Learn to work with your stress response — and actually understand what the people around you are really thinking.
You can't control what stresses you. But you can control what happens next.
Your body isn't broken. It's doing exactly what it evolved to do.
Cortisol is flooding your system. This is bad. Stop feeling this way. (This framing makes it worse.)
Your body is mobilizing everything to help you. The physical sensations are the same — the meaning is different. (This framing improves performance.)
A 2013 Harvard study found something wild.
Before a stressful task (public speaking), one group was told: "Try to stay calm." Another was told: "Tell yourself: I am excited."
The "I am excited" group performed significantly better — because excitement and anxiety feel almost identical in the body. The label you put on the feeling changes how you experience it.
Pick one stressful thing coming up for you.
Racing heart? Tight chest? Can't sleep? Be specific.
"This means I'm not ready / I'm going to fail / something is wrong with me."
"My body is doing X because it knows this matters. It's getting me ready." What are you actually being prepared for?
Read your "preparation" story out loud. Does it feel more true than the threat story?
A little stress makes you better. Too much shuts you down.
😴 No pressure → Under-motivated
⚡ Right amount → Peak zone
😱 Too much → Panic, blanking
EQ isn't about being nice. It's about being accurate about emotions.
After a certain IQ threshold, emotional intelligence predicts success better than intelligence does. It determines who people follow, trust, and want to work with.
People rarely say exactly what they mean.
Words (7%) · Tone of voice (38%) · Body language (55%) — In emotionally charged situations, words carry the least information.
Between stimulus and response, there is a space. This is how you use it.
"Wait — I'm feeling something strong right now." Name it: anger, embarrassment, anxiety.
Research shows naming your emotion reduces its intensity. "I feel frustrated" literally calms your nervous system.

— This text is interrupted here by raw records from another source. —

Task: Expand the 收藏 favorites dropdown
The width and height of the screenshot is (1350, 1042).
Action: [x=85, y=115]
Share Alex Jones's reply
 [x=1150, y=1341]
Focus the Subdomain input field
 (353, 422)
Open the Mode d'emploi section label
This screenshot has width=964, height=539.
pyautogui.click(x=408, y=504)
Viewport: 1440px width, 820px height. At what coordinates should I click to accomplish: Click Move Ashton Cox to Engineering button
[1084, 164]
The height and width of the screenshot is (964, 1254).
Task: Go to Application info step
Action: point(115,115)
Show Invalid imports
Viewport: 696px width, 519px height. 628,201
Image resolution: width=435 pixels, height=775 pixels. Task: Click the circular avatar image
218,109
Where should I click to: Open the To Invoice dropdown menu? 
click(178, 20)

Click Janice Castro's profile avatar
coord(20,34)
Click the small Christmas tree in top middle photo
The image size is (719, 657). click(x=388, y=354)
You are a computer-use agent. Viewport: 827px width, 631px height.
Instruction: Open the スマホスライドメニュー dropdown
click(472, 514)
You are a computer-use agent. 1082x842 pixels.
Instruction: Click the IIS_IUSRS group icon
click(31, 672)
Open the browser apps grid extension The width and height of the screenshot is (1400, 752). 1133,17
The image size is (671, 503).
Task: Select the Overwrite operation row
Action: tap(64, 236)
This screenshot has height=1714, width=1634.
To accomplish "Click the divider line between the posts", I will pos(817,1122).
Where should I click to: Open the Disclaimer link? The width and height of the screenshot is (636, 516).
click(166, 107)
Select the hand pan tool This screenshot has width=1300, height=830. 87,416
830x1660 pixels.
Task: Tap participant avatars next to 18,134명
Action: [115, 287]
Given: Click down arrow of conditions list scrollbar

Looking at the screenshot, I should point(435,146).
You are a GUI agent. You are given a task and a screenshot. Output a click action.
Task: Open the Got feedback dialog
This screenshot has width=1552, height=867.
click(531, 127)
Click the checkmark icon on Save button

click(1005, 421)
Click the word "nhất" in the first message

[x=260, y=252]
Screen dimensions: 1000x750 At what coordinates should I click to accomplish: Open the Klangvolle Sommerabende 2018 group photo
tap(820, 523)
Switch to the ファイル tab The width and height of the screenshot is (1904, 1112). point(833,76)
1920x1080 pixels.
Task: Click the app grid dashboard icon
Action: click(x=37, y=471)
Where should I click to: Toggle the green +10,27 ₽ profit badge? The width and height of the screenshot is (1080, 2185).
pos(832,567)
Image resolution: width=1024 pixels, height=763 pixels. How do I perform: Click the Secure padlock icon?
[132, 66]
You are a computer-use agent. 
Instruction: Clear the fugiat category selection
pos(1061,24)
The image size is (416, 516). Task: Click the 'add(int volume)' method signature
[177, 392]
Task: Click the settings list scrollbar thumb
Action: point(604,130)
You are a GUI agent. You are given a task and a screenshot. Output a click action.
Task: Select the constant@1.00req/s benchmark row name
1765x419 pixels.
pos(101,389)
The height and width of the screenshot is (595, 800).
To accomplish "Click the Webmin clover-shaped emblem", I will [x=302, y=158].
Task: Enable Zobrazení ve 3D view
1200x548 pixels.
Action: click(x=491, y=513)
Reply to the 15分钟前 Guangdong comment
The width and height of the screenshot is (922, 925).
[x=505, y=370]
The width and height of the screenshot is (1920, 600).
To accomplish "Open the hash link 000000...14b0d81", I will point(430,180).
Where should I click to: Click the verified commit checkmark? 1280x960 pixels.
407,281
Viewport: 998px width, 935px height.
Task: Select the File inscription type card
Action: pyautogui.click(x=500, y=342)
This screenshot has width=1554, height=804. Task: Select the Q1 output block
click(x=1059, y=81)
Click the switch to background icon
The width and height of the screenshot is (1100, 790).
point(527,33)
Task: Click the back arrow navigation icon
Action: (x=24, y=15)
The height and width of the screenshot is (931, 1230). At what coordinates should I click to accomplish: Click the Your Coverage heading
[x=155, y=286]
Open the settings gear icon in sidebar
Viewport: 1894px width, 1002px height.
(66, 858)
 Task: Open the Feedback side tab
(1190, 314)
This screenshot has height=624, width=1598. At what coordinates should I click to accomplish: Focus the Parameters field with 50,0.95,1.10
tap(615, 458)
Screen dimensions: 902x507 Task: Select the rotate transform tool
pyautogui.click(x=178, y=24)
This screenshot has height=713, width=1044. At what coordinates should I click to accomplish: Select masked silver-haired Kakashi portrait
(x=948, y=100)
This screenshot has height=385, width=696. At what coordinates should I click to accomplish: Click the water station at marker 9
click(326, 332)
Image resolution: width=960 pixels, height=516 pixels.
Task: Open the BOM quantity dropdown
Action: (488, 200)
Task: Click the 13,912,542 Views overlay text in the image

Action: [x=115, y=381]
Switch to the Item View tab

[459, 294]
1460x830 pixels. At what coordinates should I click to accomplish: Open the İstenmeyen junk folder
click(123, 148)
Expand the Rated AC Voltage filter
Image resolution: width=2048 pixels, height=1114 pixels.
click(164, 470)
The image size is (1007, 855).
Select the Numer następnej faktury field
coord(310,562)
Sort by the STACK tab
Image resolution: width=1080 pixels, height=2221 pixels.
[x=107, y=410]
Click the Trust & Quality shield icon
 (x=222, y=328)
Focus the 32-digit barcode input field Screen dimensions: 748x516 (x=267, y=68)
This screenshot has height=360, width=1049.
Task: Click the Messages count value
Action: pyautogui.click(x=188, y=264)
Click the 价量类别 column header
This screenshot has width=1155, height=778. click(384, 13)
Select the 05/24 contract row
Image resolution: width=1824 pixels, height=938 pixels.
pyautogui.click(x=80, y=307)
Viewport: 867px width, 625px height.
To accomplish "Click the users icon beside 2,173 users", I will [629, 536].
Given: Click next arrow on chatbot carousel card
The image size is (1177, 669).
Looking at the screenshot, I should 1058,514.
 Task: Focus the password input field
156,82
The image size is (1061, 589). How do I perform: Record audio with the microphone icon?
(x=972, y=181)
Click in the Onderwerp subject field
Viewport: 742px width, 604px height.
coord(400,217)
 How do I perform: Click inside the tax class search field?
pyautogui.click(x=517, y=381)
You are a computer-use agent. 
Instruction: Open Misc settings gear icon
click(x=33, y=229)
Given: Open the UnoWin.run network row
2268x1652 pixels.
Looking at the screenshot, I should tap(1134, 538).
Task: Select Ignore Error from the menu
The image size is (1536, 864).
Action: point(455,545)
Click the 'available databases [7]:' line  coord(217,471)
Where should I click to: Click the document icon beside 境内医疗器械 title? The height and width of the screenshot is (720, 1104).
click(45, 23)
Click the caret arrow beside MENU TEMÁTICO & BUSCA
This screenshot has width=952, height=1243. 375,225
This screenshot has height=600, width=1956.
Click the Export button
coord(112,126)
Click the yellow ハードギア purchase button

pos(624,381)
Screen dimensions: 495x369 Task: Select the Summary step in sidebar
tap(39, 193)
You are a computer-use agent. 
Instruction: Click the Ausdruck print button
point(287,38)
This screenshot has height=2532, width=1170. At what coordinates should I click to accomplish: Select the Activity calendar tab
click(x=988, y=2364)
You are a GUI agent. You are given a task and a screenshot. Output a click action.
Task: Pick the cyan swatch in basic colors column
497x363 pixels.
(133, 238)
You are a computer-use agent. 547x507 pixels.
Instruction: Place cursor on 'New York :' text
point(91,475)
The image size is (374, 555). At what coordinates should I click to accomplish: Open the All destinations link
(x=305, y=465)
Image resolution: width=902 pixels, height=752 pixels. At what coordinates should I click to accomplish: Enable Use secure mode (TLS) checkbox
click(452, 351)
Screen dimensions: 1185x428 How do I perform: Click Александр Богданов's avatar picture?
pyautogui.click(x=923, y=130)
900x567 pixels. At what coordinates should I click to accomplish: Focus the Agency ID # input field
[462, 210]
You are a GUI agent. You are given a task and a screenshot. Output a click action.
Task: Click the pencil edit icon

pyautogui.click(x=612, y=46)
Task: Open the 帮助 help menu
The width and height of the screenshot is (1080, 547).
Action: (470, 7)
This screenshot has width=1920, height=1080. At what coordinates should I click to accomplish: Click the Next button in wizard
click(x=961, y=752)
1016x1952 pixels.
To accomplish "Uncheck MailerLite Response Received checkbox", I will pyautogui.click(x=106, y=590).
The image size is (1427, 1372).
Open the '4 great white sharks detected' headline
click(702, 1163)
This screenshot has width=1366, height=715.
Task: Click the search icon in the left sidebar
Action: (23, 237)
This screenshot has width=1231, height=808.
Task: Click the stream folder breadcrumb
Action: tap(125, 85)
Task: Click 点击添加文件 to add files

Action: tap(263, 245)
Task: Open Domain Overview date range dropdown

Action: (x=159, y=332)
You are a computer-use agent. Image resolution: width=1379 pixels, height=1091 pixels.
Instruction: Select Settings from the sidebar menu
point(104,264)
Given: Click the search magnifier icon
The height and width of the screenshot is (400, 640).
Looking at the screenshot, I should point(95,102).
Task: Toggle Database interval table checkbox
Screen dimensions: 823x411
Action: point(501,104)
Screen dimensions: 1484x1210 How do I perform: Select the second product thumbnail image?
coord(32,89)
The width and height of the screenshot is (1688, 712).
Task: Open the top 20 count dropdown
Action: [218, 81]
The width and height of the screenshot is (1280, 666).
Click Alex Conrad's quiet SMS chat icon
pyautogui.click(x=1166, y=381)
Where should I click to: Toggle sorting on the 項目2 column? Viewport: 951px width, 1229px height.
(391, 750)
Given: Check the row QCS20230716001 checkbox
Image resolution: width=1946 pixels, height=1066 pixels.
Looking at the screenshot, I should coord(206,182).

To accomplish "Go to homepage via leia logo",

What do you actually want to happen here? What response gets you closer to that?
Sometimes the right move is to respond. Sometimes it's to wait. Both are choices.
In pairs, act out one scenario. Then switch roles.
You've done most of the work. Your partner has done almost nothing. Tomorrow is the deadline. You need to say something.
A teacher gives you harsh feedback on your essay in front of the class. You disagree with part of it. How do you respond — in the moment and after?
Observer: what did you notice about tone and body language? Speaker: when did you feel the urge to react vs. pause? What did you choose?
In every room, 1-2 people just seem to handle things well. Here's what they're doing.
They take 2-5 seconds before responding to anything charged. The pause is a skill, not a weakness.
Before speaking: who's tense? Who's aligned? What's the actual energy here? They adjust accordingly.
They genuinely receive what the other person said and let them know it landed. "What I'm hearing is X — is that right?"
Say "I'm excited." Reframe what your body is doing.
Labeling what you feel literally reduces its grip on you.
Listen to HOW people say things, not just what they say.
Notice → Name → Choose → Act. That gap is everything.
Challenge: Catch one moment where you almost reacted but paused instead. What did you notice? What did you choose?